Though Mike is the kind of patient Dr. Raglan wants to show the world, he’s harboring a far more intensive case tucked away on facility’s estate. Nola Carveth (Samantha Eggar) is treated in near-isolation, and for good reason. After visiting with her daughter Candace (Cindy Hicks), Nola’s husband Frank (Art Hindle, turning in a muted feature with a lot less intentionality than the previous year’s Invasion of the Body Snatchers) notices a series of scars and bruises down Candace’s back. Frank is sure that Nola is responsible. Nola denies that she touched Candace. Instead, she divulges her mother’s abuse during Nola’s upbringing, and her father’s enabling of her mother. Not long after, corpses begin mounting, as child-sized creatures begin fatally bludgeoning whomever Nola is grouchy at on a given day.
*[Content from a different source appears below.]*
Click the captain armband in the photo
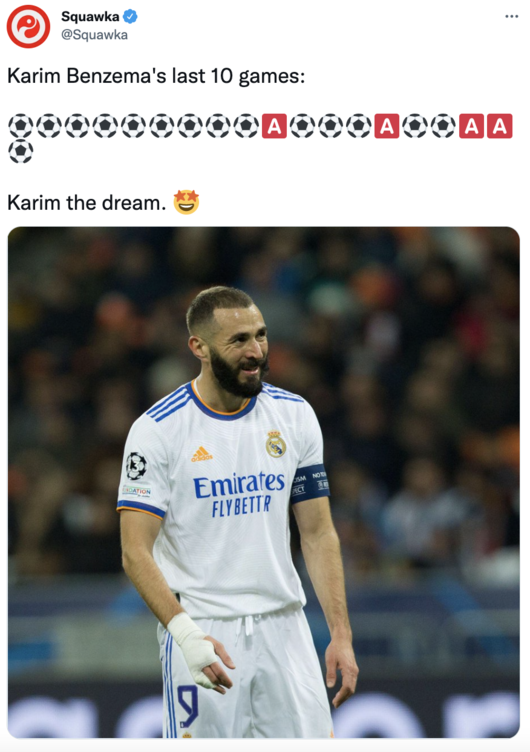This screenshot has width=530, height=752. coord(309,483)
The body count is relatively low, but Cronenberg gets the most out of every death, each shocking enough to make up for less-than-imaginative, well, execution. Cherry corn syrup is used liberally, and each corpse is reduced to a crimson mound of mush. All of this leads to a gross-out ending that exemplifies why Cronenberg has long been crowned the king of body horror. And sure, this is delightfully macabre as is, but each death is more threatening than the next. Each becomes less and less justified, as Nola begins with those who deserve her wrath, to those who Nola deems as threatening. First her mother, and even her father, but then the teacher who seems to be muscling in on her marriage. Anger proves especially addictive for Nola, which falls on Frank to clean up.
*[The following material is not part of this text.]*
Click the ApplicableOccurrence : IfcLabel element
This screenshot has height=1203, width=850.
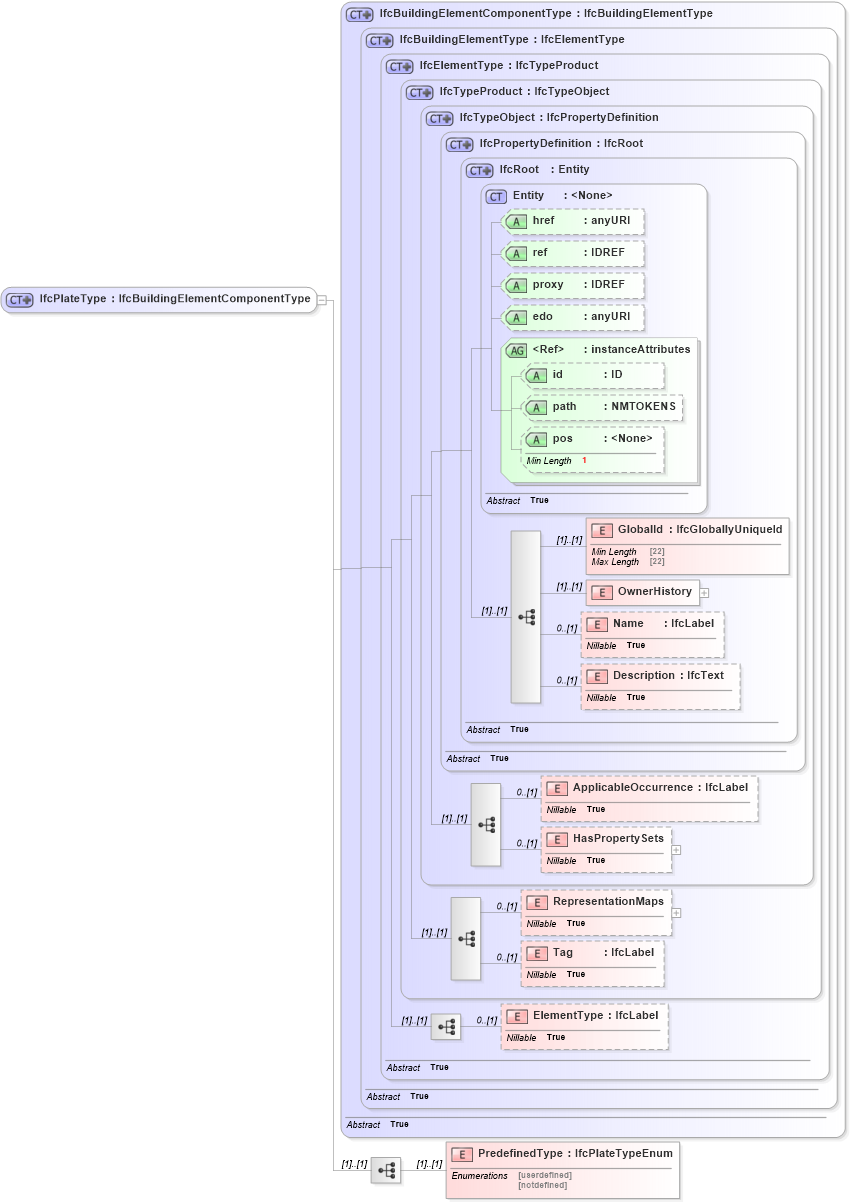pyautogui.click(x=650, y=798)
Through the use of psychoplasmics, Dr. Raglan uses performance as a means of letting his patients complete their own stories. What Cronenberg understands–and what Nola, by extension, misunderstands–is that one’s own narrative, emotional catharsis is not necessarily what is best for everyone else. Then again, how is someone like Nola, who is filled with such righteous fury, that they don’t deserve their vengeance? What Cronenberg also understands is that families are stories that can always go backwards, and whose problems generate trauma and conflict for everyone going forward. The consequences that begat Nola only fall on others, if she’s only concerned with her own pain. Everyone’s parents mess up; but, at a certain point, that can’t be everyone’s problem.
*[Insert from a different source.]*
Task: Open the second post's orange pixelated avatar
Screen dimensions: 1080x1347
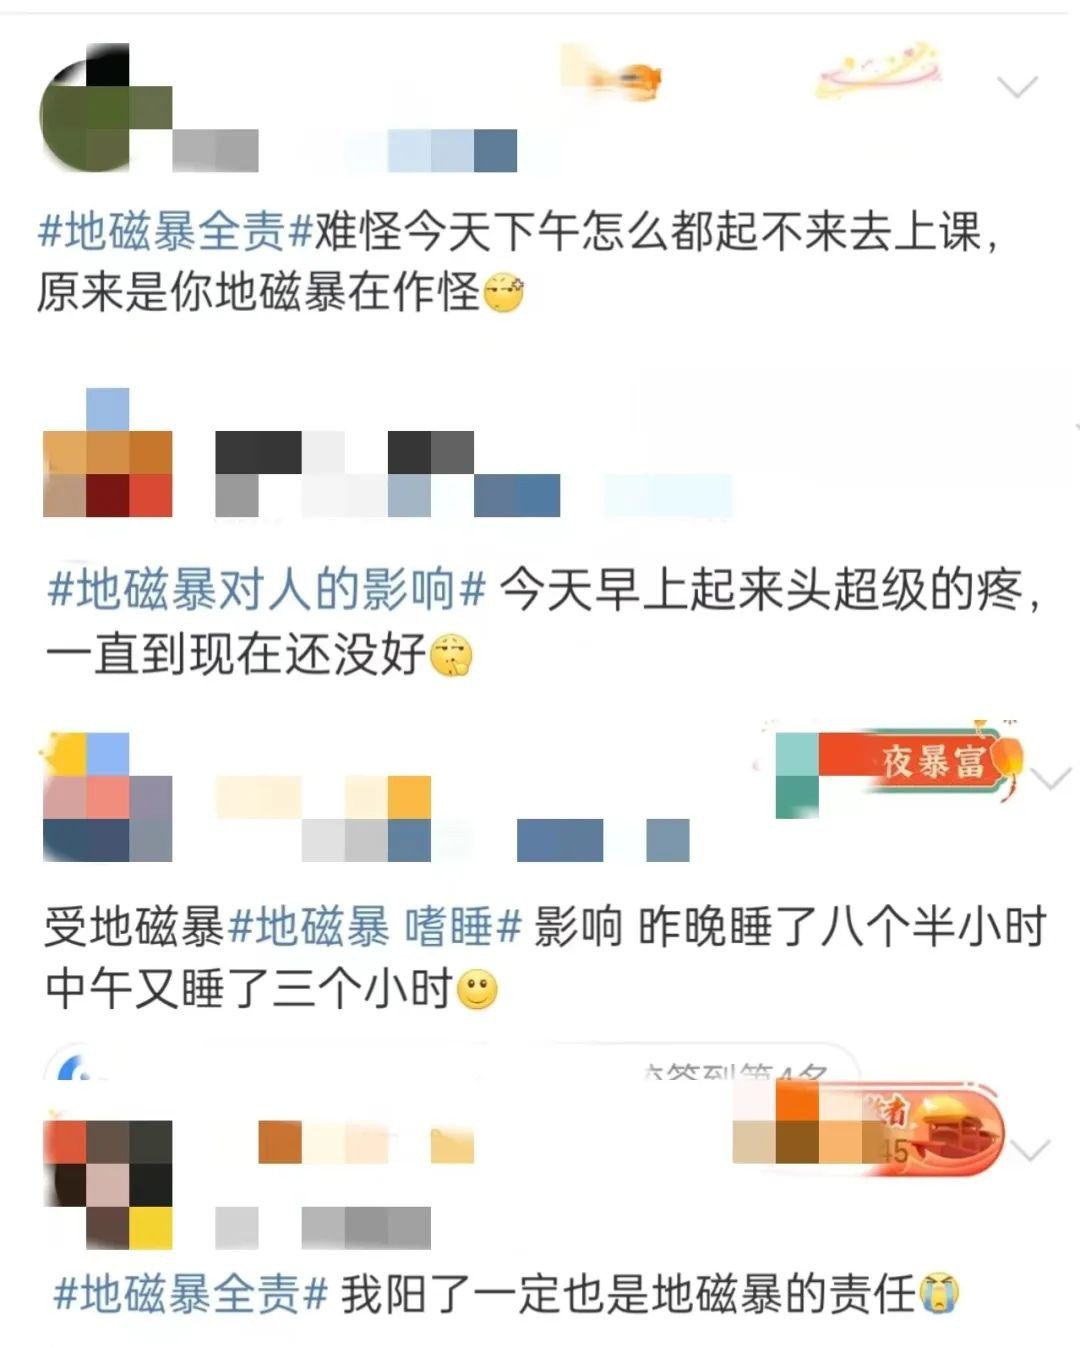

As much as can be said about Nola, she’s barely in the film. Samantha Eggar takes on every scene with enough commitment and grace to carry a film. One can imagine Anthony Hopkins studying Eggar as a proto-Hannibal-Lecter, as she nimbly inhabits Nola, fleshing out a crazed villain into so much more. That the ostensible lead Art Hindle is so docile and dispassionate–which may be purposeful, but mutes the film’s pace quite noticeably–only fuels the hunger for more of Eggar, not to mention Oliver Reed’s also-subdued turn–whose reserved nature only suggests that Dr. Raglan is deep in thought, searching for the next point of action. Candace is also a noticeably unresponsive character, which at least aids the notion that she’s definitely Frank’s daughter.
The Brood is not totally mind-blowing–I mean, it’s no Scanners; am I right, people??–but straddles the line of cerebral and heartfelt in fair measures. To put soul into art isn’t terribly difficult; to craft cold analytics around human nature is even easier; to frame the former with the latter, channeling such raw feeling into a cracking good science fiction/horror story takes a clear vision, and a capable orator to see that vision through. While The Brood may not have every kink ironed out–again, if almost anyone was driving the film other than Art Hingle, not to mention a dead weight subplot with a former patient of Dr. Raglan–Cronenberg accomplishes what few horror filmmakers even attempt: We get a troubling film with a bruised heart, one that can’t help being felt.